Riemann äußert eher beiläufig, dass alle Nullstellen der Funktion im kritischen Streifen \(0 \leq \text{Re}(s) \leq 1\) vermutlich auf der Geraden mit \(\text{Re}(s) = \frac{1}{2}\) liegen: Es ist sehr wahrscheinlich, dass alle Wurzeln reell sind. Hiervon wäre allerdings ein strenger Beweis zu wünschen; ich habe indess die Aufsuchung desselben nach einigen flüchtigen vergeblichen Versuchen vorläufig bei Seite gelassen ....

Für diese Riemann'sche Vermutung, eines der Millennium-Probleme, wurde eine Million Dollar ausgelobt; sie konnte bis heute weder bewiesen noch widerlegt werden. Als David Hilbert gefragt wurde, wonach er sich als Erstes erkundigen würde, wenn er 100 Jahre nach seinem Tod noch einmal mit Mathematikern zusammentreffen könnte, soll er geantwortet haben: Danach, ob die Riemann'sche Vermutung bewiesen ist.

Riemann heiratet im Juni 1862 Elise Koch, eine Freundin seiner Schwestern; jedoch wird das persönliche Glück durch seine Erkrankung beeinträchtigt; er hofft, durch eine Reise in wärmere Regionen die Tuberkulose zu heilen. Sein mehrmonatiger Aufenthalt in Italien verbessert seine angeschlagene gesundheitliche Verfassung; aber bereits auf dem Rückweg erkrankt er erneut so sehr, dass ein zweiter, längerer Aufenthalt im Süden erforderlich wird.

In Pisa, wo dem glücklichen Paar eine Tochter geboren wird, lehnt er das Angebot einer Professur für Mathematik ab, weil er sich der Universität in Göttingen verpflichtet fühlt. Vorübergehend kehrt er Ende 1865 nach Göttingen zurück. Er ist jedoch immer noch so geschwächt, dass er mehrfach Verabredungen mit Dedekind absagen muss, mit dem er eigentlich besprechen will, wie mit seinen unvollendeten Arbeiten verfahren werden kann. Ein letztes Mal bricht er am 15. Juni 1866 nach Italien auf, erreicht am 28. Juni sein Reiseziel in Selasca (bei Verbania) am Lago Maggiore, wo er noch einige Tage die Arbeit an Abhandlungen fortsetzen kann. Am 20. Juli ist sein kurzes Leben zu Ende.

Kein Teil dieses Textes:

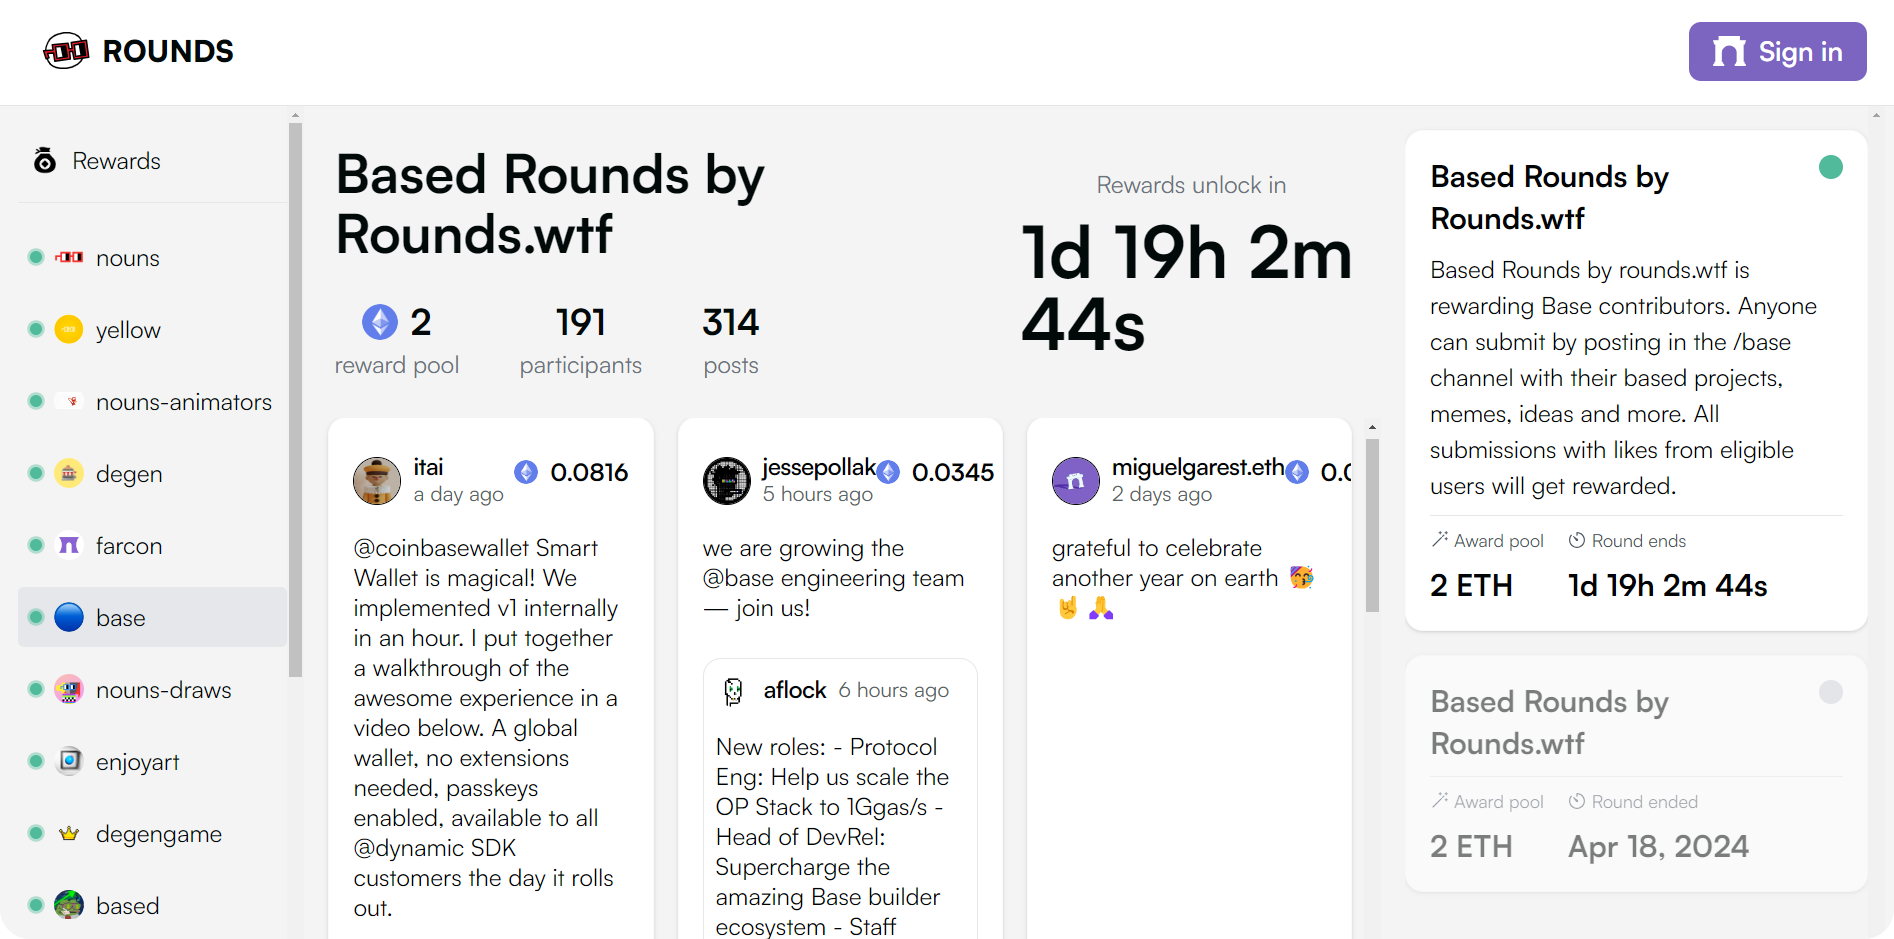The height and width of the screenshot is (939, 1894).
Task: Open the Rewards money bag icon
Action: click(45, 161)
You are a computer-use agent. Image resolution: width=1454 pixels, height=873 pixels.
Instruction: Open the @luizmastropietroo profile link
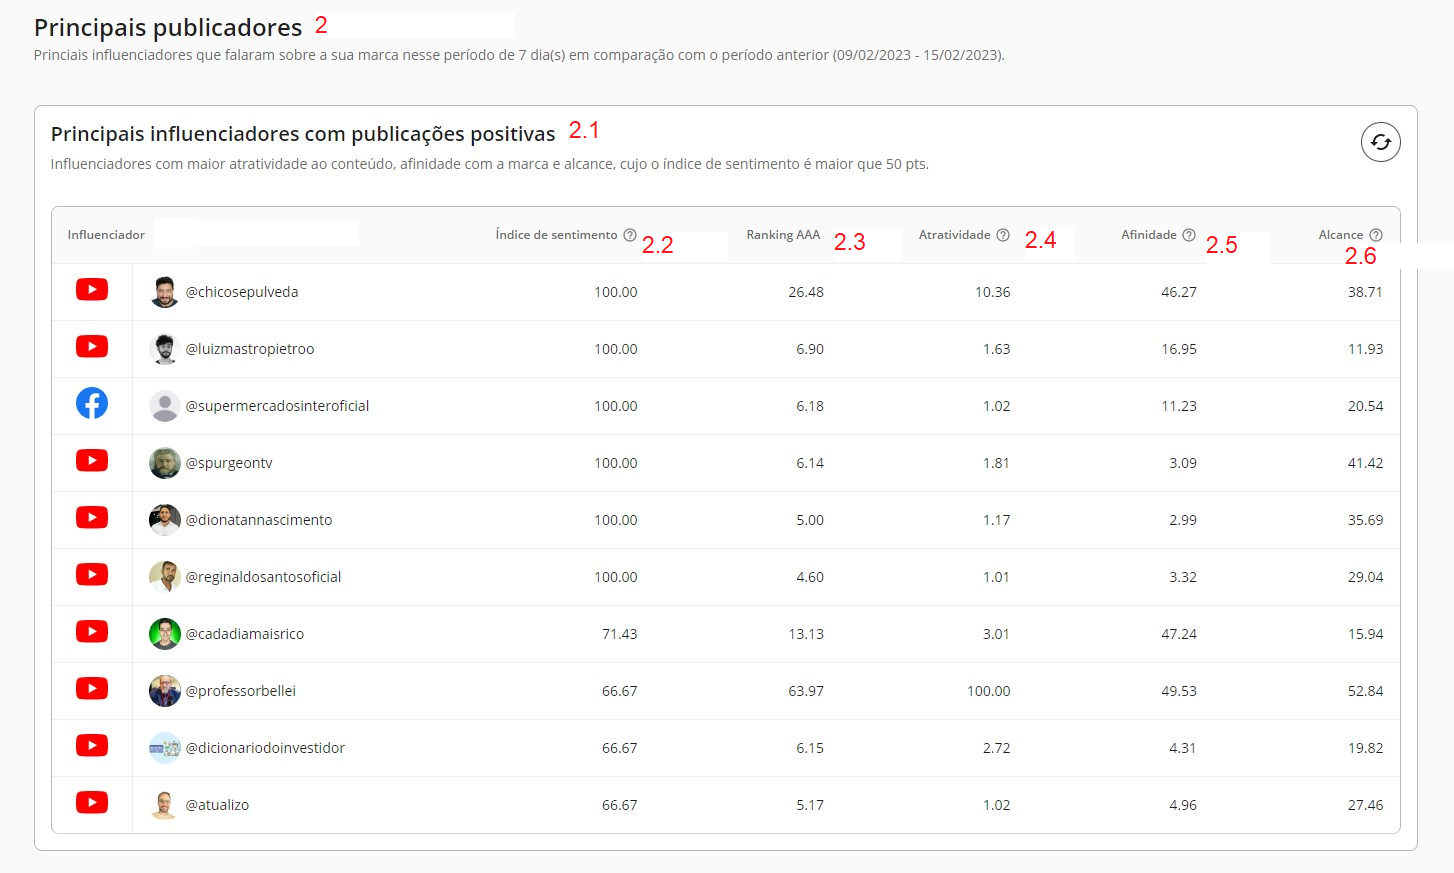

Wenige Tage vor seinem Tod ist er noch von der französischen Académie des Sciences und der britischen Royal Society zum korrespondierenden Mitglied gewählt worden.

Richard Dedekind und Heinrich Weber übernehmen die Herausgabe der nicht veröffentlichten Schriften und Materialien; Felix Klein macht die Funktionentheorie Riemanns durch Vorlesungen in Leipzig und Göttingen bekannt.